Ruth was thrilled. He was probably groping for a word that was arcane and multisyllabic, one of those crossword items that could be confirmed only in the Oxford English Dictionary.
"Vapors," he said at last.
"Vapors?" Ruth thought of chills and cold, mists and suicide ghosts. That was not a word she would have chosen.
"It appeals to all the senses," he explained. "It can be opaque but never solid. You can feel it, but it has no permanent shape. It might be hot or cold. Some vapors smell terrible, others quite wonderful. Some are dangerous, others are harmless. Some are brighter than others when burned, mercury versus sodium, for instance. Vapors can go up your nose with a sniff and permeate your lungs. And the sound of the word, how it forms on your lips, teeth, and tongue- vaporzzzzzz -it lilts up, then lingers and fades. It's perfectly matched to its meanings."
"It is," Ruth agreed. "Vaporzzzz," she echoed, savoring the buzz on her tongue.
"And then there's vapor pressure," Art continued, "and reaching that balance point between two states, one hundred degrees Celsius." Ruth nodded and gave him what she hoped was a look of intelligent concentration. She felt dull and badly educated. "One moment you have water," Art said, his hands forming undulating motions. "But under pressure from heat, it turns into steam." His fingers flittered upward.
Ruth nodded vigorously. Water to steam, that she understood, sort of. Her mother used to talk about fire and water combining to make steam, and steam looked harmless but could peel your skin right off. "Like yin and yang?" she ventured.
"Duality of nature. Exactly."
Ruth shrugged. She felt like a fraud.
"What about you?" he said. "What's your favorite word?"
She put on her idiot face. "Gosh oh golly, there are so many! Let's see. 'Vacation.' 'Jackpot.' Then there's 'free.' ' Sale.' 'Bargain.' You know, the usual."
He had laughed throughout, and she felt pleased. "Seriously," he said. "What?"
Seriously? She plucked at what surfaced in her mind, but they sounded trite: peace, love, happiness. And what would those words say about her? That she lacked those qualities? That she had no imagination? She considered saying onomatopoeia, a word that had enabled her to win a spelling bee in the fifth grade. But onomatopoeia was a jumble of syllables, not at all like the simple sounds it was supposed to represent. Crash, boom, bang.
"I don't have a favorite yet," she finally answered. "I guess I've been living off words for so long it's hard to think about them beyond what's utilitarian."
"What do you do?"
"I used to be in corporate communications. Then I started freelance editing, and a few years ago I took on more full-scale book collaboration, mostly inspirational and self-improvement books, better health, better sex, better soul, that kind of thing."
"You're a book doctor."
Ruth liked that he said that. Book doctor. She had never called herself that, nor had anyone else. Most people called her a ghostwriter-she hated the term. Her mother thought it meant that she could actually write to ghosts. "Yes," she told Art. "I suppose you could say that, book doctor. But I tend to think of myself as more of a translator, helping people transfer what's in their brain onto the blank page. Some books need more help than others."

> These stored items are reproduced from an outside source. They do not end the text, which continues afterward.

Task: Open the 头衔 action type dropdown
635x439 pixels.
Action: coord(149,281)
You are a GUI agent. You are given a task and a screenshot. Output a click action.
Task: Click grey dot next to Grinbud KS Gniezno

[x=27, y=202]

"Have you ever wanted to write your own book?"
She hesitated. Of course she had. She wanted to write a novel in the style of Jane Austen, a book of manners about the upper class, a book that had nothing to do with her own life. Years before, she had dreamed of writing stories as a way to escape. She could revise her life and become someone else. She could be somewhere else. In her imagination she could change everything, herself, her mother, her past. But the idea of revising her life also frightened her, as if by imagination alone she were condemning what she did not like about herself or others. Writing what you wished was the most dangerous form of wishful thinking.